(Stored records)

-.-.-

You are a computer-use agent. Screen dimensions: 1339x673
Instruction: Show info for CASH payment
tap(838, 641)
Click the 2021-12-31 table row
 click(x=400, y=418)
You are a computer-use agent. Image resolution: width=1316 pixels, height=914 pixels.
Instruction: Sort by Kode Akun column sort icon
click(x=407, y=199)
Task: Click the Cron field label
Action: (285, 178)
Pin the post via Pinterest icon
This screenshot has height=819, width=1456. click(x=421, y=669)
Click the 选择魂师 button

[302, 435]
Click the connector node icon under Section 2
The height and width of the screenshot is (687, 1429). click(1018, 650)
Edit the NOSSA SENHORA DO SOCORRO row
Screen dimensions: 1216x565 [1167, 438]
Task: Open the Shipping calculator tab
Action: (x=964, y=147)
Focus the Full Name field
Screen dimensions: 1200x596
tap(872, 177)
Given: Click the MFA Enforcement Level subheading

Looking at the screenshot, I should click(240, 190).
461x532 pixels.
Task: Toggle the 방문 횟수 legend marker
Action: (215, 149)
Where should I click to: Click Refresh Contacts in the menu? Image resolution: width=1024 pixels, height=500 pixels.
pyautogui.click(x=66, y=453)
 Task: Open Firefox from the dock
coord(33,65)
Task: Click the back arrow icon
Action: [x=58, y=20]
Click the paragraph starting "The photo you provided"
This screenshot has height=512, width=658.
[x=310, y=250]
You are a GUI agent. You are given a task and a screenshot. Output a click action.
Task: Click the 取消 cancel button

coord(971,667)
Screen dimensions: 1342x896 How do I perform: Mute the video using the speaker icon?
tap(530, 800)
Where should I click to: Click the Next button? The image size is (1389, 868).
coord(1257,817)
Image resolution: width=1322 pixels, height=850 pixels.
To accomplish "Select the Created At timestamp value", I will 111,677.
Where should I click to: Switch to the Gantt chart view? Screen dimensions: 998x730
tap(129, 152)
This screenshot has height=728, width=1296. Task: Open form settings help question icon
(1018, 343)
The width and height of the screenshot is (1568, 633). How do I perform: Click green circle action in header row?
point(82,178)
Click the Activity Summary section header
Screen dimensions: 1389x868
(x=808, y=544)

-.-.-

### Work task
The word to look for is "agent"; copy out every line of the entries that holds it.

### Result
You are a computer-use agent. Screen dimensions: 1339x673
You are a computer-use agent. Image resolution: width=1316 pixels, height=914 pixels.
You are a GUI agent. You are given a task and a screenshot. Output a click action.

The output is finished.